The CDC said AIDS prevention education was required in 83 percent of school districts in 1994. The subject was taught in a required course in 85.6 percent of all middle, junior and senior high schools.
"In just a short amount of time, we have been able to really widely implement HIV prevention education in this country," said Dr. Nancy Brener of the CDC's Division of Adolescent and School Health.
Most health education classes detailed basic facts about AIDS but the CDC said only 37.1 percent of teachers in health education classes taught the "correct use of condoms."
"We really leave it up to local schools and school districts to decide what topics they want to teach in their curricula. We're not making recommendations about what should and should not be taught by local schools," Brener said.
However, she said "students should be taught specific skills on how to prevent HIV infection."
The CDC's School Health Policies and Programs Study found that teachers did not always know the latest techniques for teaching young people how to avoid HIV infection.
"All of the states and 61 percent of the school districts that require HIV prevention be taught provide in-service training on HIV prevention for their teachers," Brener said.
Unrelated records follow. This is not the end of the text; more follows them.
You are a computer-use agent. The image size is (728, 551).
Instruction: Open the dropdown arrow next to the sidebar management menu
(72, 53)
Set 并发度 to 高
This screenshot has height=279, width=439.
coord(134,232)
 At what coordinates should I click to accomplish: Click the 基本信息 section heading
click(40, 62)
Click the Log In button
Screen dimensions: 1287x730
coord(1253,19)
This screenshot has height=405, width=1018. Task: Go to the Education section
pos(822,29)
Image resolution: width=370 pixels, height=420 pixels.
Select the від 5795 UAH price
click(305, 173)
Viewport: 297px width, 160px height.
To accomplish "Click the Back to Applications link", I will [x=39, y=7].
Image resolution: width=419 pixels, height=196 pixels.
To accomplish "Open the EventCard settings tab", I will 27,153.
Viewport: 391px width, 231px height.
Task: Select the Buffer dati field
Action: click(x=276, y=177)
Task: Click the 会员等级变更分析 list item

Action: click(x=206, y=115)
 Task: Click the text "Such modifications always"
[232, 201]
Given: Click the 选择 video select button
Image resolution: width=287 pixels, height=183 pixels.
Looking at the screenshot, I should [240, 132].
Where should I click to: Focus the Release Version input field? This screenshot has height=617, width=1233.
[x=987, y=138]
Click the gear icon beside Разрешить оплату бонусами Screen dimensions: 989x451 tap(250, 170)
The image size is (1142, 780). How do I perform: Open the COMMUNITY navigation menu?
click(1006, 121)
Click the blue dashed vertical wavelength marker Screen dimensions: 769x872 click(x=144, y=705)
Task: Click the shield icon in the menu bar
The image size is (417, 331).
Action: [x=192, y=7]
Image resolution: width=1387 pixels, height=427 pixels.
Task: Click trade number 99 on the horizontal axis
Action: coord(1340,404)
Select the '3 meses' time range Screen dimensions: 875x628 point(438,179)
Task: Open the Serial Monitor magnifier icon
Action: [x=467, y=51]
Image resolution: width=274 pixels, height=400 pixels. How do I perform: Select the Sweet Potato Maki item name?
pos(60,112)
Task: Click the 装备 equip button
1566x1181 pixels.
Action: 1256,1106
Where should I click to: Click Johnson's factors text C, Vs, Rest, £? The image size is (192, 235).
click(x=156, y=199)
"The only problem is that only about a third of the teachers in our nationally representative sample had actually received that training (in the two years before the survey). It's important for them to get up-to-date information about the disease and the best way to teach kids how to prevent the disease," she said.
A survey this year by the Kaiser Family Foundation found that 95 percent of Americans believe AIDS information should be provided in schools.
The CDC survey was based on information supplied by states, responses from 406 school districts and interviews with 1,040 health education teachers at 607 middle, junior and senior high schools.